What has been lost is trust — our trust in those we chose to look after our affairs — and trust is the basis of society. If we are to recover it, we must ask some deep questions.
Thus far we have had a festival of blame, and there have been some sacrificial victims. But our great faiths teach the principle of collective responsibility. In that spirit we should ask what has gone wrong in society as a whole?
I believe we have lost our traditional sense of morality. I do not mean that we are less moral than our grandparents. We care about things they hardly thought about: world poverty, inequality, global warming and the loss of biodiversity. We are more tolerant than they were.
But note this: the things we care about are vast, distant, global, remote. They are problems that require the co-ordinated action of millions, perhaps billions of people. The difference we as individuals can make to any one of them is minimal. That does not mean they are not important: they are. But they are issues of politics, not of morality in the conventional sense.
When it comes to personal behaviour we have now come to believe that there is no right and wrong. Instead, there are choices. The market facilitates those choices. The State handles the consequences, picking up the pieces when they go wrong.
The idea that there may be things we would like to do and can afford to do but which we should not do, because they are dishonourable and a betrayal of trust, has come to seem outmoded.

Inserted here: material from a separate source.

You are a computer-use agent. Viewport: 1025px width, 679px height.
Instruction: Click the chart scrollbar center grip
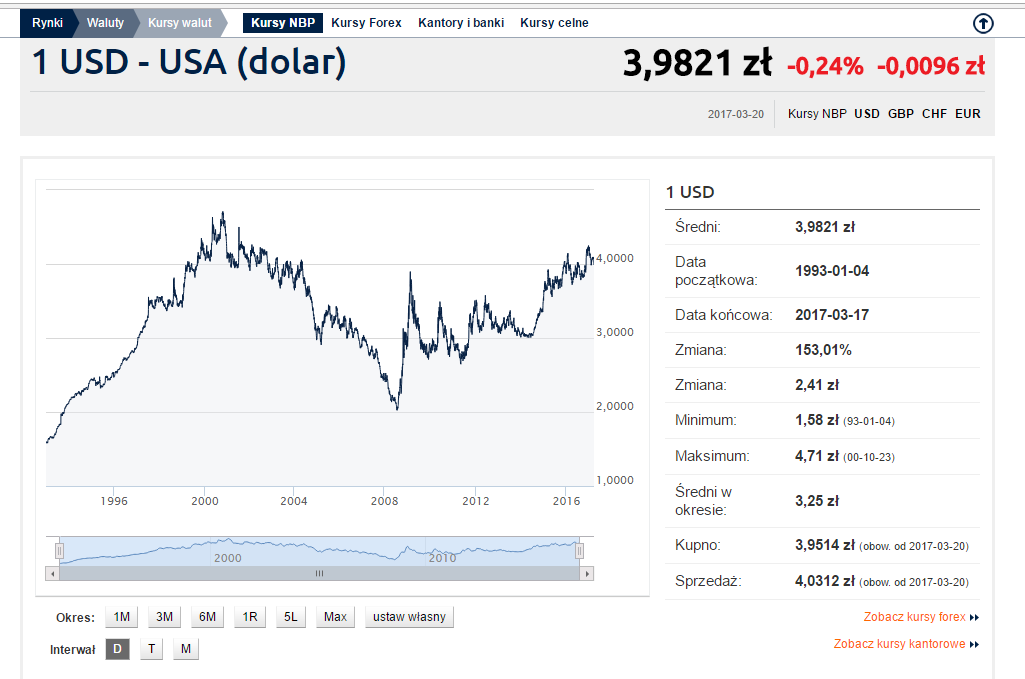tap(320, 574)
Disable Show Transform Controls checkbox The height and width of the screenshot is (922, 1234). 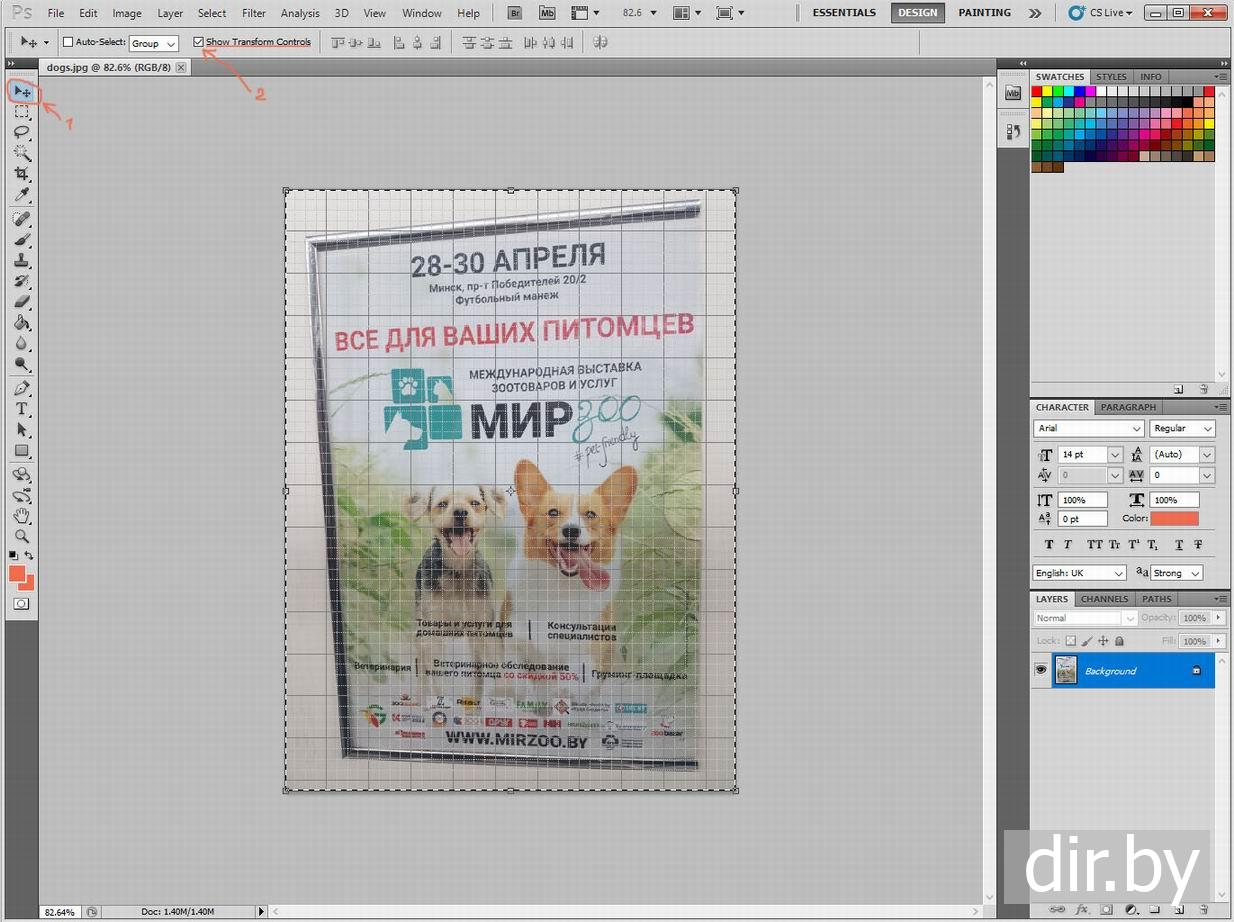[199, 42]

In the case of MPs and financial institutions whole groups of people were, in effect, saying: “It’s legal, therefore it’s moral. Besides which, everyone else is doing it, so why shouldn’t I?” This was not a failure of individuals but of an entire culture, whose air we all breathe, and for which all of us share responsibility.
Concepts like duty, obligation, responsibility and honour have come to seem antiquated and irrelevant. Emotions like guilt, shame, contrition and remorse have been deleted from our vocabulary, for are we not all entitled to self-esteem? The still, small voice of conscience is rarely heard these days. Conscience has been outsourced, delegated away.
So, in place of an inner code, we have regulatory authorities. Where once people believed that God sees all we do, now we have CCTV and video surveillance. When self-imposed restraint disappears, external constraint must take its place. The result is that we have created the most regulated, intrusive society ever known.
And still it fails, and will always fail, because without a sense of responsibility to others, people will always find ways of outwitting the most sophisticated systems.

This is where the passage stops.